Climate change is substantially affecting permafrost dynamics, hydrological conditions and landscape stability in High Arctic ecosystems. These changes will correspondingly influence watershed nutrient pathways and availability, mobilization and deposition of sedimentary materials, water quality, that ultimately result in dramatic changes to terrestrial and aquatic ecosystem function and global biogeochemical cycles. To date, inventories of microbial community composition in permafrost landscapes remain poorly defined. This study investigates the microbial community composition of three different Arctic permafrost environments (e.g., streams, thaw ponds, groundwater seeps) on the Sabine Peninsula, Melville Island, Nunavut. Our 16S rRNA gene pyrosequencing results were compared to physiographic and geochemical attributes of the system including: geologic substrate, soil moisture, vegetation, soil type, pH, and major cation and anion concentrations using NMDS (non-metric multidimensional scaling).
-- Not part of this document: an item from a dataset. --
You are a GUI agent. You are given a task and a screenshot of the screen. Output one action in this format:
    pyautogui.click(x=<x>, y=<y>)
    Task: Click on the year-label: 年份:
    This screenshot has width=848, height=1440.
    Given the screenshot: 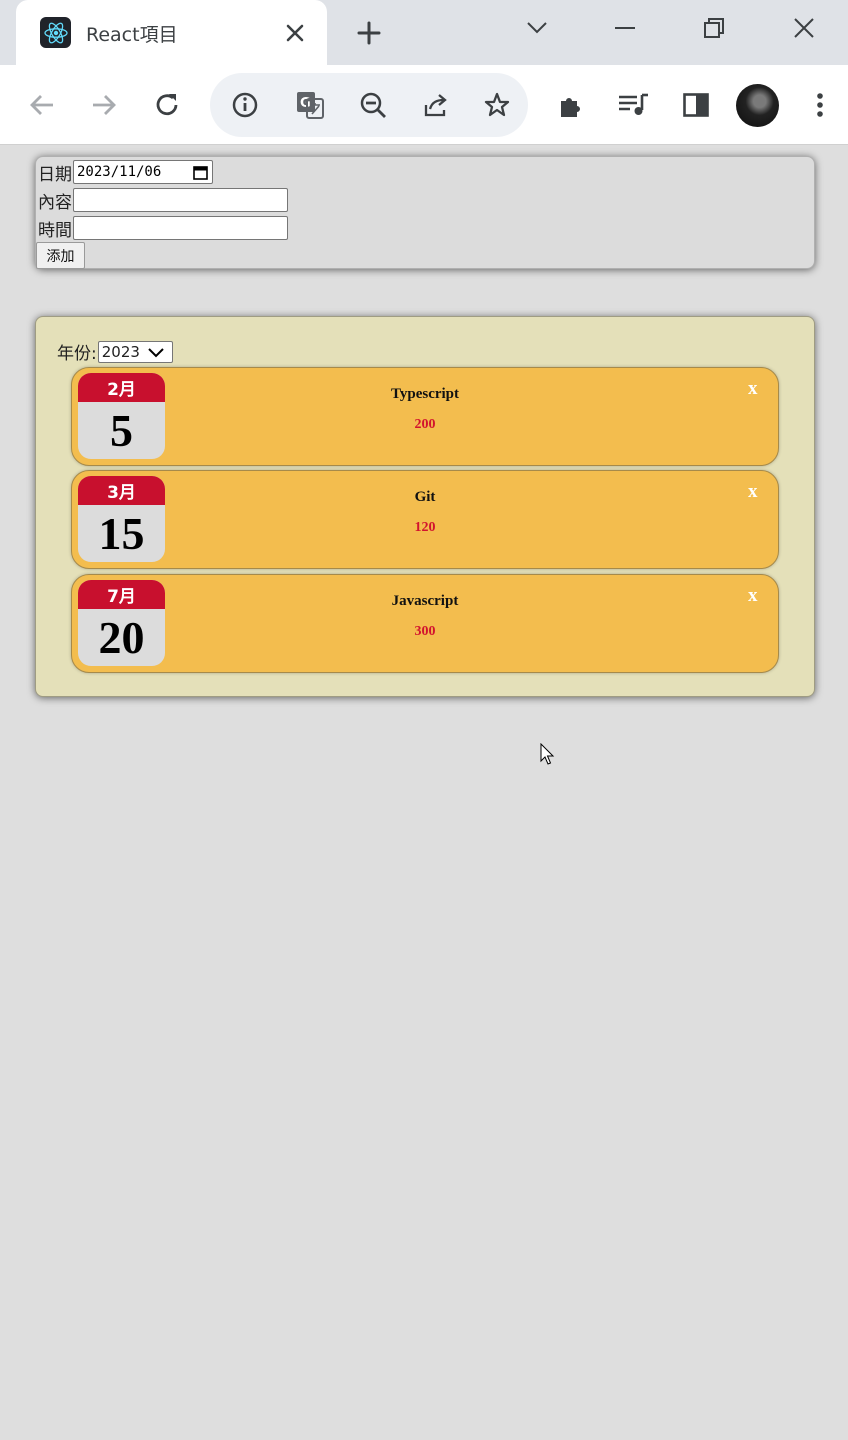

Chloride and sulfate concentrations and deuterium excess values were used to determine the source of water, solute, and nutrients to streams, thaw ponds, and groundwater seeps. High Arctic ecosystems are an important component of major transitions occurring between Earth-surface environments and a rapidly emerging low-temperature terrestrial biosphere. Permafrost disturbance generates new surface and subsurface pathways for mobilization of solute and nutrients. These landscape scale changes will accelerate biogeochemical fluxes downstream, impact the composition of microbial communities, and ultimately alter the flow of energy and materials through terrestrial and aquatic ecosystems on Earth.